▶ [EXERCISE GOAL] Return each line in the rows below that contains the word "coordinates".

▶ [RECORDS FOR PROCESSING]
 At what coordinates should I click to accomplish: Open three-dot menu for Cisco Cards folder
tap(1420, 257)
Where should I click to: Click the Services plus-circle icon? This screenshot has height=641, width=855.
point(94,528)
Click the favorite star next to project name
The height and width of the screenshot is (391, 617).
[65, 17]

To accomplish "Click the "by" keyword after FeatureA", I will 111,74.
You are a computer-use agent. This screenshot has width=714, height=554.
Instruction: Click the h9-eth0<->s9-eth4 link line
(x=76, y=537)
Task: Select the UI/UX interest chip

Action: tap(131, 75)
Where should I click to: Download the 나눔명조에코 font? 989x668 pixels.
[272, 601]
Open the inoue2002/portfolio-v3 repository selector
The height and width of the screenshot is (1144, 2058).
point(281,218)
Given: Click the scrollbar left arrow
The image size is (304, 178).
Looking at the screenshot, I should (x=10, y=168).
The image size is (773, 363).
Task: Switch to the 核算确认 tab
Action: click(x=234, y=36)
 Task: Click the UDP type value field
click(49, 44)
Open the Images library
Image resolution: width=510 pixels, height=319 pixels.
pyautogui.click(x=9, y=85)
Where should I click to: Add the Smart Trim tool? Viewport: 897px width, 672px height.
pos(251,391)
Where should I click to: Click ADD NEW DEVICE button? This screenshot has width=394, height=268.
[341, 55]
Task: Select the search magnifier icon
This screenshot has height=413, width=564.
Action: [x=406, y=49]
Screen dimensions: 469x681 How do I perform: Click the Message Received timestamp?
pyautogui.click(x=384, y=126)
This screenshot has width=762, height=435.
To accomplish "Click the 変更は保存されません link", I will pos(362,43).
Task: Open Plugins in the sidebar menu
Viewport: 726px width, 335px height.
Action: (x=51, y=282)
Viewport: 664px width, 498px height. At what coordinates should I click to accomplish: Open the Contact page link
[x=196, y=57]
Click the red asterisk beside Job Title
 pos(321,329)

▶ [FULL OUTPUT]
 At what coordinates should I click to accomplish: Open three-dot menu for Cisco Cards folder
Viewport: 664px width, 498px height. At what coordinates should I click to accomplish: Open the Contact page link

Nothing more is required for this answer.